COVERED WAGON TRAILS (‘40 Monogram) This is the Randall that includes the ludicrous scene in which he has to chew his way through ropes that bind him about his wrists. Surely scriptwriters could have been more inventive than this! The Cattlemen’s Association decides to dissuade, at any cost, homesteaders from settling in their valley. When horse trader Randall’s young brother (Dave Sharpe), traveling with the wagon train, is murdered, Jack and pal Budd Buster go after the culprits.

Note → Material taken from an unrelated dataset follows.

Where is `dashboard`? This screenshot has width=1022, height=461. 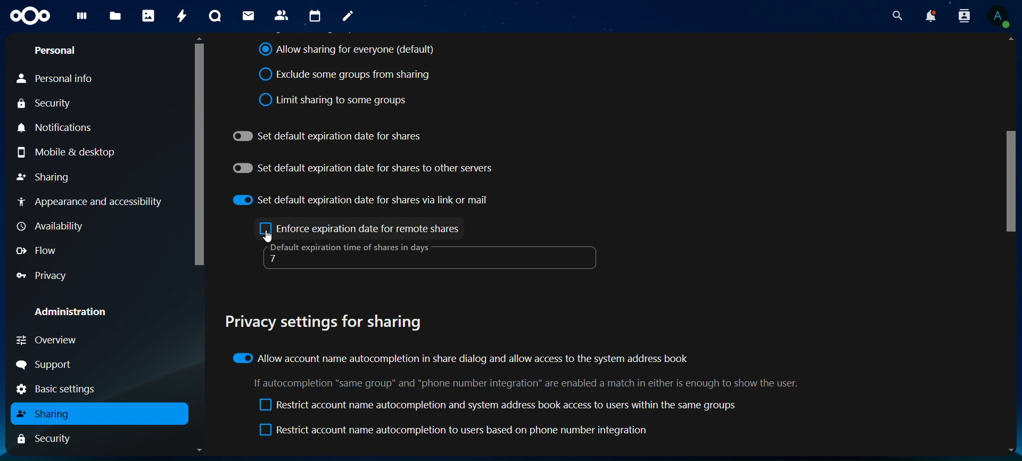 dashboard is located at coordinates (80, 20).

Bruce Dane, the cowboy singer who appeared in the Metropolitan Bob Steele “Riders of the Sage” (‘39), pops up again here to sing beside a campfire, apparently for no reason other than to have a song in the film. (Remember, Jack’s singing cowboy days were over by now.) Usual bit player Hank Bell (he of the droopy mustache) has one of his most substantial roles in B-westerns as the Sheriff.
LAND OF THE SIX GUNS (‘40 Monogram) Randall and Louise Stanley were married when they made this one—and it shows. Unfortunately, they didn’t stay that
KID FROM SANTA FE (‘40 Monogram) When Jack gets on the trail of border smugglers, the boss (Tom London) frames him for the murder of another gang member (George Chesebro). What London doesn’t count on is the spite of Chesebro’s gal pal, Claire Rochelle. Rochelle, who usually appeared as the good girl in B-westerns, gets a chance to ride, shoot and be the bad girl in this one. The “good girl” here, Clarene Curtis, is one of the worst “actresses” we’ve encountered in B-westerns. No wonder this is her only film. However, a very similar looking blonde named Clarisa Curtis was Tex Ritter’s leading lady in “Pals of the Silver Sage”, also Monogram 1940. Also her only film! Were these girls sisters—or is it the same gal with a slight name change? Jack’s ever changing pal this time is Jimmy Aubrey who came from the English music halls to enter films here in 1925.
RIDERS FROM NO-WHERE (‘40 Monogram) Not available for viewing.
WILD HORSE RANGE (‘40 Mono-gram) Horse trader Jack and sidekick Frank Yaconelli (Oh my God! He’s singing!) capture horse thieves who are stealing herds from ranchers then blaming the losses on a wild white stallion. Pretty routine you’ve-seen-it-all-before stuff.